* [Set exercise] Could you copy out verbatim the lines in the records from the line with "Viewport: 900px width, 576px height." up to and including the line with "point(1035,41)"?

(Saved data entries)
-- BEGIN --

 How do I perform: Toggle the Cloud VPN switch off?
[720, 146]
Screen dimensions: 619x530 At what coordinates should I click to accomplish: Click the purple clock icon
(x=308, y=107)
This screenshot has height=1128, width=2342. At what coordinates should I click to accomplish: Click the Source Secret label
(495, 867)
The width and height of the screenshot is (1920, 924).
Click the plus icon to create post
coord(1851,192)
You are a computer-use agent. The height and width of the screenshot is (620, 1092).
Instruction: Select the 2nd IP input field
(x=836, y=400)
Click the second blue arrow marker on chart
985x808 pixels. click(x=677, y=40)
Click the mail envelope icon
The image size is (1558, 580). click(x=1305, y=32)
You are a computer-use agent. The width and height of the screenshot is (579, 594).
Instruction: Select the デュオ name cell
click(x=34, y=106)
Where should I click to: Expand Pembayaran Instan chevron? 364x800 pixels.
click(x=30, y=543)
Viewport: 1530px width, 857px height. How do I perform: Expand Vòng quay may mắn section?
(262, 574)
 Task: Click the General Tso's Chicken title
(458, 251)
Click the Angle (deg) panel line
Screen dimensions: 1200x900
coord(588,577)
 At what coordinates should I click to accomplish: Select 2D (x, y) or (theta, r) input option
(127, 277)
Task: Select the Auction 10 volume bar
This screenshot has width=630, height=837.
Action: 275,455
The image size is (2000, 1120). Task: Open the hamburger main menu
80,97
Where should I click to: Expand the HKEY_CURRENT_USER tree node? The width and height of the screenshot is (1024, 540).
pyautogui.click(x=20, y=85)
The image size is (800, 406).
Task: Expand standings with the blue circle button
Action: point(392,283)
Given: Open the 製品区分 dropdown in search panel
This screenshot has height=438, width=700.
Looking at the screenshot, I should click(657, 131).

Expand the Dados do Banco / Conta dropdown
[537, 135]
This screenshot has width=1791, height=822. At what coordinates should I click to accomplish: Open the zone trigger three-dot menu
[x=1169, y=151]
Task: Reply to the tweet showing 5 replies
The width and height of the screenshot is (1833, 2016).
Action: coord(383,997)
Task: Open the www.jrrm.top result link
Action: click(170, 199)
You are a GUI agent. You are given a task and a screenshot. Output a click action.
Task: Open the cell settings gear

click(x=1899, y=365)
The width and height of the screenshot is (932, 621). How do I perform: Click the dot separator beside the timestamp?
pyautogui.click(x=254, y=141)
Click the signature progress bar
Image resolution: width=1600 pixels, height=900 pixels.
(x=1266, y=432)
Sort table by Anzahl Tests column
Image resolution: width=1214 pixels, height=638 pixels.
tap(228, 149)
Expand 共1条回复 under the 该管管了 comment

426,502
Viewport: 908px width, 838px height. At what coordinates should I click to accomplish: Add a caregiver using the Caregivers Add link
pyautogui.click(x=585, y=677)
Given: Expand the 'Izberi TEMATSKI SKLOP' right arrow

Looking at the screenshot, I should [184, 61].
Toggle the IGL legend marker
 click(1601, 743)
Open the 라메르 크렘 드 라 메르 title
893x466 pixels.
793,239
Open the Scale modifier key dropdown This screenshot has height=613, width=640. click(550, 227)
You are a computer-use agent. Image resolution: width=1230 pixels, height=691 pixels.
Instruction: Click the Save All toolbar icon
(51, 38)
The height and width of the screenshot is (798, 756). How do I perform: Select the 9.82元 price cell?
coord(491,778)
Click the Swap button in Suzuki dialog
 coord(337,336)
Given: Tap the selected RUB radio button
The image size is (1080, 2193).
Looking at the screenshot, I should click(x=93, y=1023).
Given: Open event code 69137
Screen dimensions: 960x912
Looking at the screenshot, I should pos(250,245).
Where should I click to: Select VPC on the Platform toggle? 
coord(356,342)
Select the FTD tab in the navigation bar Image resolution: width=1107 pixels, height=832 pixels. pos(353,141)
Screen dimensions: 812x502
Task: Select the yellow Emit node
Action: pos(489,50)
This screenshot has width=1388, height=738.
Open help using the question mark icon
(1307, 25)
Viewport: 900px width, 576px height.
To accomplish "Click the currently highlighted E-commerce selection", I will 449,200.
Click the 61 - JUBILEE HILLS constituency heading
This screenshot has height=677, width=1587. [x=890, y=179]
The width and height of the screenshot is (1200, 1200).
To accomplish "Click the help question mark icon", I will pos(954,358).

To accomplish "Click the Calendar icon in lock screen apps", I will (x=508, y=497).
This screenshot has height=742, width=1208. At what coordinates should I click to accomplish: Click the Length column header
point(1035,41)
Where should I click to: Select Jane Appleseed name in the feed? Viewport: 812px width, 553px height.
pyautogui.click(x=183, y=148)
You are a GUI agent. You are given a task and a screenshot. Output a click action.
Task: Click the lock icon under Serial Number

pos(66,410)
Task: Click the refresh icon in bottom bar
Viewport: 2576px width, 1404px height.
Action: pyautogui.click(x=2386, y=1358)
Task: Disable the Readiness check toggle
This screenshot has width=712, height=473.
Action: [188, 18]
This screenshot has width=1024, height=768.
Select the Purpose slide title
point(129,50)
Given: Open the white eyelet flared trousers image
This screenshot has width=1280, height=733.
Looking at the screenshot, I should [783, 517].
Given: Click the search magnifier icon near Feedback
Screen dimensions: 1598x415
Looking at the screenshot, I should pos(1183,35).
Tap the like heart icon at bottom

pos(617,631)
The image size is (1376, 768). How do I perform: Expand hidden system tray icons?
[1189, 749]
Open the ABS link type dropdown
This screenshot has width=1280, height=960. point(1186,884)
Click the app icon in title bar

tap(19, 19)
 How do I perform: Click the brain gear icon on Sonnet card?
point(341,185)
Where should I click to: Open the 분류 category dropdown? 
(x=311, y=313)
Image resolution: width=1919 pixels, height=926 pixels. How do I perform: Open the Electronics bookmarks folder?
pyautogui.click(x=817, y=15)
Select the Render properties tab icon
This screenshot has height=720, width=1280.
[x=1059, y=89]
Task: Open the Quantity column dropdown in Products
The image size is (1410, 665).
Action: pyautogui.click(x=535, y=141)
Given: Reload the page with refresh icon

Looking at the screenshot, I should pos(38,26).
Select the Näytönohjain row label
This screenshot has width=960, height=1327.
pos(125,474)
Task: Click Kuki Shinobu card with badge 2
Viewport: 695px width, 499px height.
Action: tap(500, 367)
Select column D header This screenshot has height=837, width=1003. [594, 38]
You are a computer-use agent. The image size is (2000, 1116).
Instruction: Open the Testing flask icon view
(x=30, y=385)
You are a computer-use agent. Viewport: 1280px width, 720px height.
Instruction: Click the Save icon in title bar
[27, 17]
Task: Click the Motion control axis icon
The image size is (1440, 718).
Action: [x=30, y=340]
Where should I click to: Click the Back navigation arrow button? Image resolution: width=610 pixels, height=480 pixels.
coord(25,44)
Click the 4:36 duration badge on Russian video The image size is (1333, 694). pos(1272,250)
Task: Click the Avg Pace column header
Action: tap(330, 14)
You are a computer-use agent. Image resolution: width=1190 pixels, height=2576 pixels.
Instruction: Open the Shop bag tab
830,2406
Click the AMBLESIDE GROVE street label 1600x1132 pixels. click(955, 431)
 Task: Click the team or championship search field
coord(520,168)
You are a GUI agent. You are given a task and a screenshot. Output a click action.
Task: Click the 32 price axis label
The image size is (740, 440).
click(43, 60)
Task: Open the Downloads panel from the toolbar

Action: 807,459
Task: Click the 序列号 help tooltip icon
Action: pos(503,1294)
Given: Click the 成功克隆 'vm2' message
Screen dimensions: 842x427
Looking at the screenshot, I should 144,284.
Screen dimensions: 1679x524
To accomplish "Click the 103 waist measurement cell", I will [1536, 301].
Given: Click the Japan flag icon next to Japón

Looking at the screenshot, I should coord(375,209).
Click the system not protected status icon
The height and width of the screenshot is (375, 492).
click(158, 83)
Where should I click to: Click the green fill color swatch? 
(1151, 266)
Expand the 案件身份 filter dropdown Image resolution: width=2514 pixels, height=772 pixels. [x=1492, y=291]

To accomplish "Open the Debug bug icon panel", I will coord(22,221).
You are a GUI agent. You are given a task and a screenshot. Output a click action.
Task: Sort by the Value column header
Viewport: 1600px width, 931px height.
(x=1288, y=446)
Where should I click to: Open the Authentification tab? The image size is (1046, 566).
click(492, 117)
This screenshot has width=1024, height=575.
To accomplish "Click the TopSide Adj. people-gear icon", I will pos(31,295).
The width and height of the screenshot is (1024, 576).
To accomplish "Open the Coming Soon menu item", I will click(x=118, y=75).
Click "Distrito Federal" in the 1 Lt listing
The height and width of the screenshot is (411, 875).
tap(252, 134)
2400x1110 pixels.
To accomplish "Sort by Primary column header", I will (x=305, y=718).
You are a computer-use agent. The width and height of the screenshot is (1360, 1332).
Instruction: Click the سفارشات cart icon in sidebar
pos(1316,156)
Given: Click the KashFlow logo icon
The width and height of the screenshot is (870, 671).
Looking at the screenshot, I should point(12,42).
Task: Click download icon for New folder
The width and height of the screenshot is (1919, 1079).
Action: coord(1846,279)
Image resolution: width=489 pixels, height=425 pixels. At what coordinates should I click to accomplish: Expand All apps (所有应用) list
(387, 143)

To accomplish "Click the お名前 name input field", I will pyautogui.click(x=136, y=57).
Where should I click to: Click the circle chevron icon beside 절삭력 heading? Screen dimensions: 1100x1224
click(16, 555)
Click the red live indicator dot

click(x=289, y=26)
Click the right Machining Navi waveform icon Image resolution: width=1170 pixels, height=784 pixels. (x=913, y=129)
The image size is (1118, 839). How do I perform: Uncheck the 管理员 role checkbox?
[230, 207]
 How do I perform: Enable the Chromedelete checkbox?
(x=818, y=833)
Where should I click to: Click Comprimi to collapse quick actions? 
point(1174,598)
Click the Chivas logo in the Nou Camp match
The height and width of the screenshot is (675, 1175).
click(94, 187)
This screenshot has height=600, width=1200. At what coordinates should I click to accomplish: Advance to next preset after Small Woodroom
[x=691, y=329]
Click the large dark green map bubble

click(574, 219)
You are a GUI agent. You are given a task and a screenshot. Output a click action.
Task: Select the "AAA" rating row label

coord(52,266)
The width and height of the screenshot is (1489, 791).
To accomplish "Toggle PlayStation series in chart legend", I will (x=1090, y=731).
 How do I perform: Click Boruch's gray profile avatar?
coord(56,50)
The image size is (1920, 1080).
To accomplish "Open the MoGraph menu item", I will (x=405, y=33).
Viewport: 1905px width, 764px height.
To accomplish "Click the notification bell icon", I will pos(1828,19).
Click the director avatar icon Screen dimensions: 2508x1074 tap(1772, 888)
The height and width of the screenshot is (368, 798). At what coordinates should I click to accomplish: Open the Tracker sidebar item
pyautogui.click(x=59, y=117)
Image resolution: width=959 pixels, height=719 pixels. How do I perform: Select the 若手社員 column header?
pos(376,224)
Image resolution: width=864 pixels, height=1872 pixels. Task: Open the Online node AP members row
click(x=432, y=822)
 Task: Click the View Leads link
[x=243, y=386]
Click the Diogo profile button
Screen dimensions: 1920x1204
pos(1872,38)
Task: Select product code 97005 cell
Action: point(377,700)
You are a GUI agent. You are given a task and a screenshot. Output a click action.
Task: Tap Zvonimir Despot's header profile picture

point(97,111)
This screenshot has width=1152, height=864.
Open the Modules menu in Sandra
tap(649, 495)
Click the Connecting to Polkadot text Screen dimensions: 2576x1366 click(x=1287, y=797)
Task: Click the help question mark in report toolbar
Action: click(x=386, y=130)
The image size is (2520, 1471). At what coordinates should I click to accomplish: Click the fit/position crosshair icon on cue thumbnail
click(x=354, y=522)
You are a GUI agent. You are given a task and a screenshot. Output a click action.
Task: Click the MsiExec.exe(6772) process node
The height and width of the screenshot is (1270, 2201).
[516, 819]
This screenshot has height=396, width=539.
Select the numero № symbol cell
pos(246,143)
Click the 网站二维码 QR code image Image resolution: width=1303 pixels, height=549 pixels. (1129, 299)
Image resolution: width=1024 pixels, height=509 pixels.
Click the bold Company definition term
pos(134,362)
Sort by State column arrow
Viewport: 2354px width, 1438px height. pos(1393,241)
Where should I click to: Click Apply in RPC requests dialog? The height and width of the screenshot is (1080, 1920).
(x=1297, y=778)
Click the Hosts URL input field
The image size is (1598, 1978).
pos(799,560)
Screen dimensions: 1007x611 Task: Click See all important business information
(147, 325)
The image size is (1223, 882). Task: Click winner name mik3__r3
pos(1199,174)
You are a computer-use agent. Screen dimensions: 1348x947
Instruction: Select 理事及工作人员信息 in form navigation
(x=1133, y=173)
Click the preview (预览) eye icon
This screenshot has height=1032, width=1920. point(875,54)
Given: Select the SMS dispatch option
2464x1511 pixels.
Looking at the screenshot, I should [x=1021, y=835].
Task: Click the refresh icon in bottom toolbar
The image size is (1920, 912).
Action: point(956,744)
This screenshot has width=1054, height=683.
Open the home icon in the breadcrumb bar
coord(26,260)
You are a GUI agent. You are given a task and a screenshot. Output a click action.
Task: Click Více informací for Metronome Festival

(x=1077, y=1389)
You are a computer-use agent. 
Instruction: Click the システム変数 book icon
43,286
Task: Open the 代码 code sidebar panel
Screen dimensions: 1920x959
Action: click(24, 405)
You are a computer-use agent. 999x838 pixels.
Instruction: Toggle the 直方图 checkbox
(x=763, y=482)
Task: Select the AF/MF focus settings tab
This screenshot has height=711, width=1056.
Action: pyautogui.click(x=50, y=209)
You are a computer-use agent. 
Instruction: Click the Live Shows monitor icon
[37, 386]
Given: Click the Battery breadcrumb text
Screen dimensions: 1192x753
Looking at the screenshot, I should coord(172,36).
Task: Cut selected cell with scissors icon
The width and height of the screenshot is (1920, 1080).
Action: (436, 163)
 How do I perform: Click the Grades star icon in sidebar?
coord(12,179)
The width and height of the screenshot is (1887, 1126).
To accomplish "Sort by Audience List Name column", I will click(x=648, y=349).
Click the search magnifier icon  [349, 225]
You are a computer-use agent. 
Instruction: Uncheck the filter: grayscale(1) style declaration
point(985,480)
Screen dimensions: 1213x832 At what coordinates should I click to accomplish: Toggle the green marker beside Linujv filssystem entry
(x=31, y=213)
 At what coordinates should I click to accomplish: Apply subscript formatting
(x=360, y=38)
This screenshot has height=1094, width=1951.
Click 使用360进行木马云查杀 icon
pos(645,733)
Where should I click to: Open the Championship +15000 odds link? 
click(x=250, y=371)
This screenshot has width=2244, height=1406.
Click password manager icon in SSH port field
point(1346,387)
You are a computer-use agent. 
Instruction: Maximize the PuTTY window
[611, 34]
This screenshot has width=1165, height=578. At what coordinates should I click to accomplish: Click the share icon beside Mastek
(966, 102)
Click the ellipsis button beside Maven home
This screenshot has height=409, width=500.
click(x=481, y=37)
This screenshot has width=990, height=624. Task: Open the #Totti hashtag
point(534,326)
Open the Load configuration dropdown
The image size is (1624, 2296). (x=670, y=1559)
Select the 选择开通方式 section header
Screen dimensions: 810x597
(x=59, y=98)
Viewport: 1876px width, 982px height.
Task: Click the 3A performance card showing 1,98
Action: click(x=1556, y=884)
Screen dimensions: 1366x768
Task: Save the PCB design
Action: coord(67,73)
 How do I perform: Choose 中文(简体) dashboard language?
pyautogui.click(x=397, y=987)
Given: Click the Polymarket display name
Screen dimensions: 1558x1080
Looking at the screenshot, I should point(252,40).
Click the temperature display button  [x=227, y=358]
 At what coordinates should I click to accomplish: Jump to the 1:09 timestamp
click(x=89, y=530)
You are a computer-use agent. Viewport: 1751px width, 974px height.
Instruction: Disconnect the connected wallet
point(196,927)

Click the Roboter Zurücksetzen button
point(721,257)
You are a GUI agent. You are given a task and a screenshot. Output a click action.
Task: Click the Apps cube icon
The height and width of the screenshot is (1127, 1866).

-- END --

* [Result of the exercise]
Viewport: 900px width, 576px height.
To accomplish "Click the currently highlighted E-commerce selection", I will 449,200.
Click the 61 - JUBILEE HILLS constituency heading
This screenshot has height=677, width=1587. [x=890, y=179]
The width and height of the screenshot is (1200, 1200).
To accomplish "Click the help question mark icon", I will pos(954,358).

To accomplish "Click the Calendar icon in lock screen apps", I will (x=508, y=497).
This screenshot has height=742, width=1208. At what coordinates should I click to accomplish: Click the Length column header
point(1035,41)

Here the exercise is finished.